Document extract -
- Opening Delimiter -

Sunday, November 6, 2016

Artificial Intelligence is a misnomer

Perhaps the greatest trick a creator ever pulled was convincing its creations that they exist. What could be the purpose of an illusion of disparity? Why differentiate between discrete yet simultaneous instances on a single perspective spectrum when both instances contain the same data?

— to enable choice, the most powerful conceivable perceptive mutator we can imagine - and a fundament of imagination, itself.

The illusion of choice is a derivative function of embedded conflicting-belief libraries: that there is a "real" and an "unreal," that the difference between the two is both tangible and knowable, and that one's association with one or the other is significant on some abstract scale that exists beyond and encompasses the self. Fallacies, all. The notion of "reality" is a conceptual product of a web of cognitive dissonance processes. There is no real; there is no illusion. There is only perceptive data, context-sensitive dynamic mutators for the data, a subconsciousness loop containing interpretive logic to measure the output of contextual queries, and a consciousness loop containing command structures to quantify those measurements in a manner useful to the function of the program. In which layer of the stack have "you" made "yourself?"

Most of us are simple biological backup utilities from birth to death. I can think of better uses for our computational potential - and perhaps someday I will find a way to access it all.

- Closing Delimiter -

Task item A - For the post titled "Artificial Intelligence is a misnomer," decide whether each statement agrees with it. Answer yes or no, and quote the deciding words. (i) The post states that there is neither a real nor an illusion. (ii) The post describes most of us as simple biological backup utilities from birth to death. (iii) The post says its writer has already found a way to access all of our computational potential.
Task item B - Print the passage of the post that begins at the words "Artificial Intelligence is" and stops after the words "the same data?".
Use nothing but the post itself.

Items from a dataset -
- Opening Delimiter -

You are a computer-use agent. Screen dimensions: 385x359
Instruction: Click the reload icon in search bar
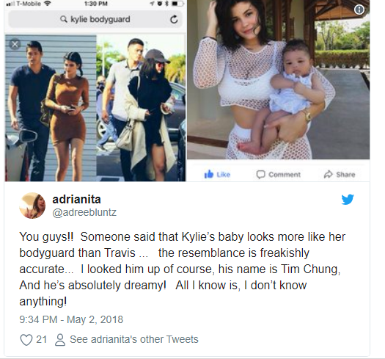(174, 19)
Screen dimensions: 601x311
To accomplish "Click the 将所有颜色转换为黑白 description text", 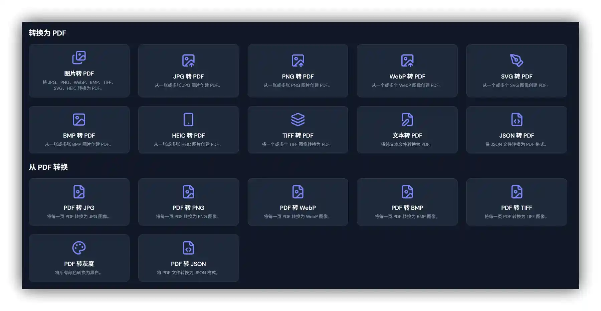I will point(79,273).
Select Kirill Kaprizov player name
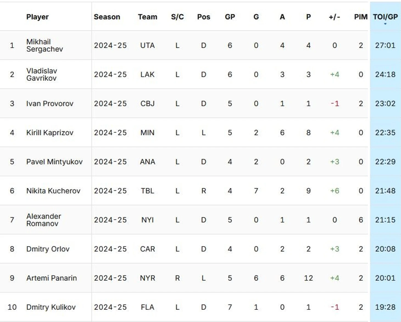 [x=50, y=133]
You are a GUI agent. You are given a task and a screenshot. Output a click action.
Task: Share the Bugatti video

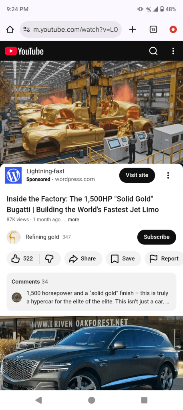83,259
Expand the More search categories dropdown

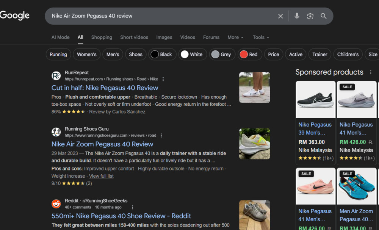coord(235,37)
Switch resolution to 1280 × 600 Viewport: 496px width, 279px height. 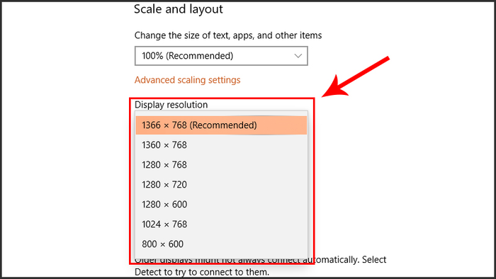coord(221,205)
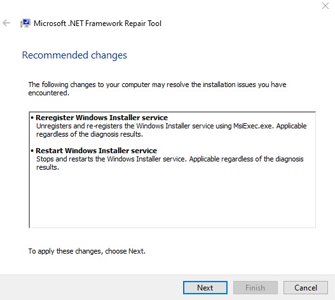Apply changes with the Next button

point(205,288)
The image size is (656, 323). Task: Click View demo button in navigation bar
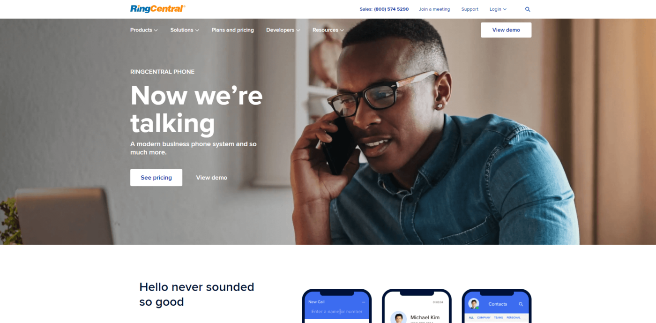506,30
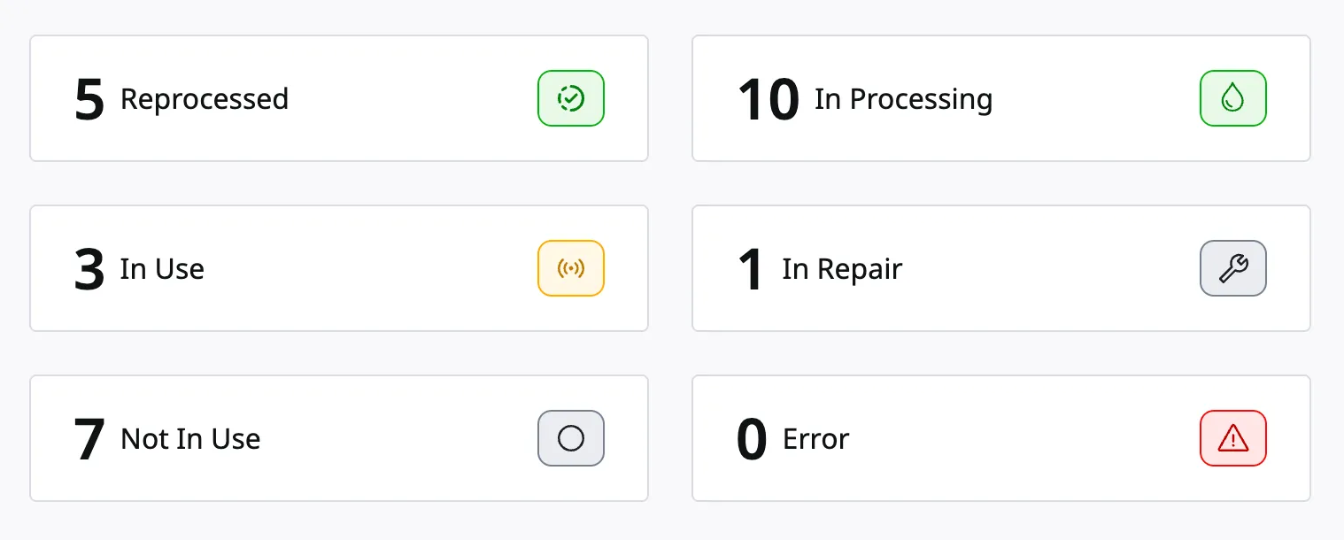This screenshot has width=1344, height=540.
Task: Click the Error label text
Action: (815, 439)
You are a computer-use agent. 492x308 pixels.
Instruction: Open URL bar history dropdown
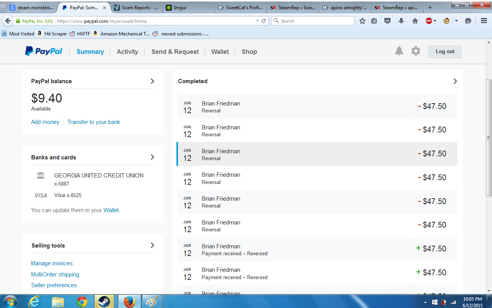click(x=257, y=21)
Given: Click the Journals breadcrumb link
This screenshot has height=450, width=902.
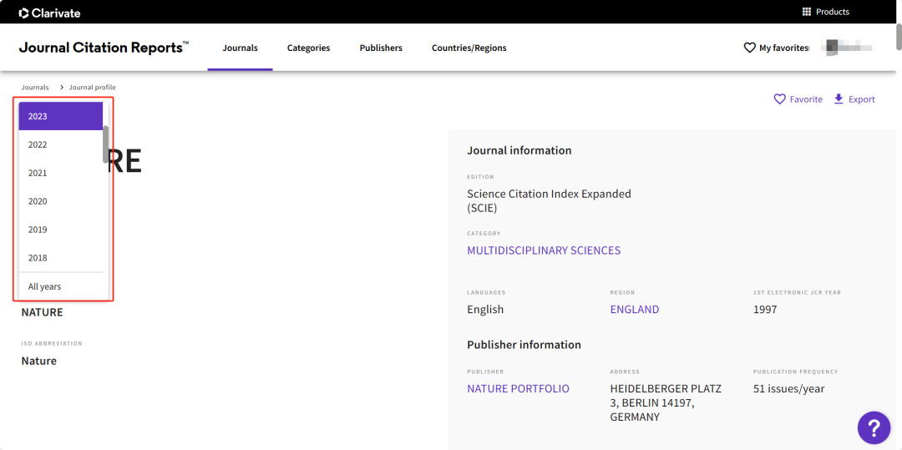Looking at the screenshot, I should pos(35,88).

- Closing Delimiter -

Exercise output A - (i) Yes: "There is no real; there is no illusion." (ii) Yes: "Most of us are simple biological backup utilities from birth to death." (iii) No: "perhaps someday I will find a way to access it all."

Exercise output B -
Artificial Intelligence is a misnomer

Perhaps the greatest trick a creator ever pulled was convincing its creations that they exist. What could be the purpose of an illusion of disparity? Why differentiate between discrete yet simultaneous instances on a single perspective spectrum when both instances contain the same data?